Study Details
Table of Contents
Summary
A UK GP practice offered a lower‑carb eating approach to patients with type 2 diabetes and prediabetes over 6 years and saw major improvements in blood sugar, weight, blood pressure, lipids, and a large drop in diabetes drug use and costs.
What the study did
From 2013–2019, a single GP surgery in England routinely offered patients with type 2 diabetes (T2D) or prediabetes straightforward guidance to reduce foods with higher glycaemic impact (sugars and starchy carbs) and choose lower‑GI options. Support was via brief one‑to‑one appointments plus optional group sessions. 199 people chose this approach and stuck with it long enough to have “baseline vs latest” measurements audited.
Key findings
- Type 2 diabetes (128 people; average 23 months on plan): - HbA1c (long‑term blood sugar) fell from a median of 65.5 to 48 mmol/mol (strongly significant). - Weight dropped from a median 99.7 kg to 91.4 kg. - Blood pressure fell by about 11/5 mmHg. - Lipids improved: triglycerides and LDL decreased; HDL increased; total/HDL ratio improved. - Drug‑free remission (HbA1c <48 mmol/mol without diabetes meds) was achieved by 46%. - People starting with the worst HbA1c improved the most. - The practice cut diabetes prescribing costs by £50,885 per year vs local average.

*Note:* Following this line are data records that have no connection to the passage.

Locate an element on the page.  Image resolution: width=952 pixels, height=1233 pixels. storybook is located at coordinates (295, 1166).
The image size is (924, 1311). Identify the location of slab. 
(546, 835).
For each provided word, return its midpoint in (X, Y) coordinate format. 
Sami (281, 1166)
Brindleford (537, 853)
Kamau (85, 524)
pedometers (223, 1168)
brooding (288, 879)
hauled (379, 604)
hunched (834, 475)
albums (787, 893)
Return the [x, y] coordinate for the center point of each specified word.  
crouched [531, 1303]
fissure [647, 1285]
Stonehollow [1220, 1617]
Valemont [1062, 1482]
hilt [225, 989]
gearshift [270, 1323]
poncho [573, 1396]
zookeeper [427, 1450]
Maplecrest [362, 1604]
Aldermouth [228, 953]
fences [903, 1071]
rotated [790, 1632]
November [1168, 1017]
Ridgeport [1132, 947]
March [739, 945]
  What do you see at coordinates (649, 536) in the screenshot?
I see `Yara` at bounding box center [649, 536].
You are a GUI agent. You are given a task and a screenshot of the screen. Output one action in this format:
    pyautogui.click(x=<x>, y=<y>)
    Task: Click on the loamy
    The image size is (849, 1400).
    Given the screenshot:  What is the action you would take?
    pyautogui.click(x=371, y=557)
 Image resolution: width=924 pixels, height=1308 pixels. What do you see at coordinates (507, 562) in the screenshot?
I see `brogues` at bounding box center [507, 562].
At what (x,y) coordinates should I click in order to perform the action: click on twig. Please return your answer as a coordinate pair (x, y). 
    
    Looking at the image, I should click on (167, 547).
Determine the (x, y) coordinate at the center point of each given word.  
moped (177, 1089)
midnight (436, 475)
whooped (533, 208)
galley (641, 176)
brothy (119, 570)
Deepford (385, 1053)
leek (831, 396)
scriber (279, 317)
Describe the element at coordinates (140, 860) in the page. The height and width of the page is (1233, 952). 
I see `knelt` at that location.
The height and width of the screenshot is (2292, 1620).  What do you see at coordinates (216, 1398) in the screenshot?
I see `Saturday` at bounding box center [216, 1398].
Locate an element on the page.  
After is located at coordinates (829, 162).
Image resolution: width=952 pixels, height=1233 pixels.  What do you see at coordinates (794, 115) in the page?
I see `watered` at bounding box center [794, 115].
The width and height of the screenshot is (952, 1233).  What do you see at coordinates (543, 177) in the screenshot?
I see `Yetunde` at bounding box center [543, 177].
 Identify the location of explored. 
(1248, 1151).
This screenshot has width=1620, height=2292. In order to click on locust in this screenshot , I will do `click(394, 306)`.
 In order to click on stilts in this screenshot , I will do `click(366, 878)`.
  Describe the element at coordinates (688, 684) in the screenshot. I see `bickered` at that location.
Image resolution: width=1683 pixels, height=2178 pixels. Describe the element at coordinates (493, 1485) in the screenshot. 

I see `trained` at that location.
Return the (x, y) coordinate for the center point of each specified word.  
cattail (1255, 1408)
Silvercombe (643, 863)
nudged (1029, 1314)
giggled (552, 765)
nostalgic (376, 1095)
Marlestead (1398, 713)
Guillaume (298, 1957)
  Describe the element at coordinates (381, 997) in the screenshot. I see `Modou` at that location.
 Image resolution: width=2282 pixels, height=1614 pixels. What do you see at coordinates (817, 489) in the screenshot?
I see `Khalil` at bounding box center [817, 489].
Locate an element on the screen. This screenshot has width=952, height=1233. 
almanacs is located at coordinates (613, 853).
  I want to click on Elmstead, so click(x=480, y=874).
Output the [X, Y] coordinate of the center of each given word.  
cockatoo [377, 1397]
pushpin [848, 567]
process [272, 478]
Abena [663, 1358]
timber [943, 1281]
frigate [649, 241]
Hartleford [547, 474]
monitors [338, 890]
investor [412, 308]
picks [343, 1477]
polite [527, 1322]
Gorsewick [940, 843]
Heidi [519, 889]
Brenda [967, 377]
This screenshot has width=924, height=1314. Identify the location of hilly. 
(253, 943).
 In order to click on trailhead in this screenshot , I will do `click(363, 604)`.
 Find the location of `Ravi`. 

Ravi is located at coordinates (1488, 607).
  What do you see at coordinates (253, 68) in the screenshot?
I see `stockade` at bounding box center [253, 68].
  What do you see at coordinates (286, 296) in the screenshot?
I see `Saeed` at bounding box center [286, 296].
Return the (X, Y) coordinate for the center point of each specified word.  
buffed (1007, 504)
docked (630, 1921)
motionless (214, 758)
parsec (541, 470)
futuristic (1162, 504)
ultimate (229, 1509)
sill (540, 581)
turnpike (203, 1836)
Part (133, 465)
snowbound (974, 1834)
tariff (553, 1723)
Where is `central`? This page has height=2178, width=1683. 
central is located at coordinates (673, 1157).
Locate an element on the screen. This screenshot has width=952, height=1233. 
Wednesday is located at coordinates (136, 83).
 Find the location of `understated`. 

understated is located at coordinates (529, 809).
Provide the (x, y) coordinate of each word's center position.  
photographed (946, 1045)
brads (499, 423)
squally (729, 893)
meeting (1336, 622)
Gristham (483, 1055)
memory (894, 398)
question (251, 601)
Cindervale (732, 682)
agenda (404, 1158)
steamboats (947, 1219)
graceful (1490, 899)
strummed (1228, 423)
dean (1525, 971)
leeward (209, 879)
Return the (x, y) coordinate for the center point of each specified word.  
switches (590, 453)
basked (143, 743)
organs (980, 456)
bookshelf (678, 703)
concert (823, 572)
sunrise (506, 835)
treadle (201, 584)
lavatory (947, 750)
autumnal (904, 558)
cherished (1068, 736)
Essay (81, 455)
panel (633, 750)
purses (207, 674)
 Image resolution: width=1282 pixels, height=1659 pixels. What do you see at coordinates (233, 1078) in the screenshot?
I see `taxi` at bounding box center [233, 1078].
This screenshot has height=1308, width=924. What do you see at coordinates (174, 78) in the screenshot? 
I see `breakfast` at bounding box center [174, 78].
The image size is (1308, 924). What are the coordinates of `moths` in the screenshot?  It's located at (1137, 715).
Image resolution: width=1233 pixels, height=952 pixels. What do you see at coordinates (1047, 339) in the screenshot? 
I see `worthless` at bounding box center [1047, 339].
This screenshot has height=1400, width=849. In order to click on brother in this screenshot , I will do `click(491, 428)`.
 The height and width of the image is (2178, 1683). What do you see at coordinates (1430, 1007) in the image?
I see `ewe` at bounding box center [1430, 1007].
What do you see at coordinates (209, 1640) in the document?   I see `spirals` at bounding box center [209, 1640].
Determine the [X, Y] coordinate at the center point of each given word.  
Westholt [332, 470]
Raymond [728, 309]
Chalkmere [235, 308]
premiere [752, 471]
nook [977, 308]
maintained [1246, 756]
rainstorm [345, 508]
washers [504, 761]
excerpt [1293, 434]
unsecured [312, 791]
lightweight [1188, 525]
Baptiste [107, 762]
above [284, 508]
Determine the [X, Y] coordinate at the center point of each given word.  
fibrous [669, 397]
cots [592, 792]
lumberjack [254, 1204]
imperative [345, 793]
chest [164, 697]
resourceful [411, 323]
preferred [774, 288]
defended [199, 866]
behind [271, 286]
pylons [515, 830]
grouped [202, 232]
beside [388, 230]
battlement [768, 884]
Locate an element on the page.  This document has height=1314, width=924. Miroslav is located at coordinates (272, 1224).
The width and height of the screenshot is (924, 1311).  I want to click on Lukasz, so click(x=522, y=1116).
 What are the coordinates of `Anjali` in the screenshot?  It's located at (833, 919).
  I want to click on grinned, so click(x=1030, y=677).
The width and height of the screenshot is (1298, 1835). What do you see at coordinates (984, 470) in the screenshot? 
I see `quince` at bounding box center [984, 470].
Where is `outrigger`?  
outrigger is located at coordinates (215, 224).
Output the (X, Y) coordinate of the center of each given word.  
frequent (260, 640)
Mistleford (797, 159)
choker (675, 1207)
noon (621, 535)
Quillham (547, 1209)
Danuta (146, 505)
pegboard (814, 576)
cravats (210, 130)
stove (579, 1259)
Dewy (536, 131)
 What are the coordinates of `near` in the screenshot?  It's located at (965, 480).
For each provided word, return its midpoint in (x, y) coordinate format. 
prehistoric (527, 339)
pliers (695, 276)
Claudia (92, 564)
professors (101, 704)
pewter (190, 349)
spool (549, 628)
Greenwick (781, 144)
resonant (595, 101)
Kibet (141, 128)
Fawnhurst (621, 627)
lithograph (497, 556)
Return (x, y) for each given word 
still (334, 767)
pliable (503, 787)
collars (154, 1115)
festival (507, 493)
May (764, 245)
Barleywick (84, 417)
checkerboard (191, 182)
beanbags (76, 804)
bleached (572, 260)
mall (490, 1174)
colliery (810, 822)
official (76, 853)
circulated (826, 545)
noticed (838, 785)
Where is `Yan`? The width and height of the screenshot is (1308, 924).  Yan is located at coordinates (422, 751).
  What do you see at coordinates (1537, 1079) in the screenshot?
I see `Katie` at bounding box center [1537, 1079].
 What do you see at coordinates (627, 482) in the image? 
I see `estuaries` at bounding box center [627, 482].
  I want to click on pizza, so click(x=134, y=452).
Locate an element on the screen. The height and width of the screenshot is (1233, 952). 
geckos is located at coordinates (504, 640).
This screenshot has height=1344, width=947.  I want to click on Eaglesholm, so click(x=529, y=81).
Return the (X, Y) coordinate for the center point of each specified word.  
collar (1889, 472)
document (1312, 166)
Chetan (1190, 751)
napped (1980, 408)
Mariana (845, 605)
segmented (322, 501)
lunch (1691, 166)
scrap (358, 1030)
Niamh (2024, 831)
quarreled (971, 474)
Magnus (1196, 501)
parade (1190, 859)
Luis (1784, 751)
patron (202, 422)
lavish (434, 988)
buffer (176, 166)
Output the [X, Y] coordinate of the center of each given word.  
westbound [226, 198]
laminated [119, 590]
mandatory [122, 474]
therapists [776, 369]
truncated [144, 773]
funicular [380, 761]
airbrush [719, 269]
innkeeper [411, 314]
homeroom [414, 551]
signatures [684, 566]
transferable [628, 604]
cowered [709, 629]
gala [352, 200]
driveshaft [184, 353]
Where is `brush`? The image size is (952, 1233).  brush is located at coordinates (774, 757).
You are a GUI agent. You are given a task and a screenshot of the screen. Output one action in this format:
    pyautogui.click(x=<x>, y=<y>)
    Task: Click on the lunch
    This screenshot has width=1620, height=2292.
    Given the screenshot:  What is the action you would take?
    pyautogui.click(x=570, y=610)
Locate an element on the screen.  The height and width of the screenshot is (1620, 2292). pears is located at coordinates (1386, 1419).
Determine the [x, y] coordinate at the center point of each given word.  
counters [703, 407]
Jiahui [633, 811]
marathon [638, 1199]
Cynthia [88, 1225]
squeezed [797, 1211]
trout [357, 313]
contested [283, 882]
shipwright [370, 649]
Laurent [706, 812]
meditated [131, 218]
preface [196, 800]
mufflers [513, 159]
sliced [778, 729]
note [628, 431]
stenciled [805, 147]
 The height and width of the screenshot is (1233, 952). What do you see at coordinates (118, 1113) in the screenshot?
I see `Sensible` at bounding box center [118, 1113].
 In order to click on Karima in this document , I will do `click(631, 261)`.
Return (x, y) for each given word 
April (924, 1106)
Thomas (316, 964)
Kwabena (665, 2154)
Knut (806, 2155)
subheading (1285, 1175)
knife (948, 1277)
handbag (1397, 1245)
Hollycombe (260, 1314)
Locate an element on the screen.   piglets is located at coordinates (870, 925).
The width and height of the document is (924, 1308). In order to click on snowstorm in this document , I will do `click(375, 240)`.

- Prediabetes (71 people; average 22 months): - HbA1c fell from a median 44 to 39 mmol/mol. - 93% reached a normal HbA1c (<42 mmol/mol). - Weight, blood pressure, and lipids improved in the same pattern.
Notes on the Study
- This is real‑world clinic audit data, not a randomized trial. There’s no control group, and participants self‑selected and persisted, so results may reflect motivation and support as well as diet.
- The dietary advice focused on lowering high‑GI/high glycaemic load foods (sugars and starches), using simple explanations and infographics; it did not require precise carb gram counting.
- Improvements were statistically significant across HbA1c, weight, BP, and lipid measures for those who chose and stuck with the lower‑carb approach.
- The study explicitly notes debate about long‑term adherence and safety of lower‑carb diets, but within this practice, outcomes and prescribing costs improved over years of routine care.
- The paper does not claim national generalizability; it calls for more empirical research.
- It does not prove causation; it reports associations within a practice‑based program.
Practical relevance for everyday people with diabetes or prediabetes
- Lowering foods that spike blood sugar (sugars and starchy carbs) — and choosing lower‑GI options — was associated with notable improvements in blood sugar, weight, blood pressure, and lipids in routine primary care.
- Many participants achieved drug‑free remission of type 2 diabetes; most with prediabetes returned to normal HbA1c.
- People with very high HbA1c saw the largest drops, suggesting potential benefit even when control is poor.
- The approach used brief appointments and group support, indicating it can be woven into everyday care without complex tracking.